Report every line in the listing below that contains the word "header".

"""

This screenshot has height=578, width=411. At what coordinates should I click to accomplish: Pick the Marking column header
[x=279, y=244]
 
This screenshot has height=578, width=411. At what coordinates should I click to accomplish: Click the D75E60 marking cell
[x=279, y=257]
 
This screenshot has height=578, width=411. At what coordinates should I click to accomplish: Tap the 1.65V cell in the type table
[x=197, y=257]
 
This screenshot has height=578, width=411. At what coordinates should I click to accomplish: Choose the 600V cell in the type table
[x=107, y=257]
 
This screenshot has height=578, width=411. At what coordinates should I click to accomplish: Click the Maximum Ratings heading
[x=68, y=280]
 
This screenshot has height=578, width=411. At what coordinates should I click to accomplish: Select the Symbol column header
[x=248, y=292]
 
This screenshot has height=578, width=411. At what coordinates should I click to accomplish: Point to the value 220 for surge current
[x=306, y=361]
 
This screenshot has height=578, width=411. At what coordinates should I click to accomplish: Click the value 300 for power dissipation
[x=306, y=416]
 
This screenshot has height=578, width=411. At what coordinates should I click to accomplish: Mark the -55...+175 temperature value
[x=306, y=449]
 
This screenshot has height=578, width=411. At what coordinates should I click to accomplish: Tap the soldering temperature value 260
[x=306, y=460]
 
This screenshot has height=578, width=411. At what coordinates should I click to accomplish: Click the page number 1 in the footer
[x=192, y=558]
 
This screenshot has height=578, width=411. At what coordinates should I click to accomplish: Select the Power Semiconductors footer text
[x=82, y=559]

"""

Response to this exercise:
This screenshot has height=578, width=411. At what coordinates should I click to accomplish: Pick the Marking column header
This screenshot has height=578, width=411. At what coordinates should I click to accomplish: Select the Symbol column header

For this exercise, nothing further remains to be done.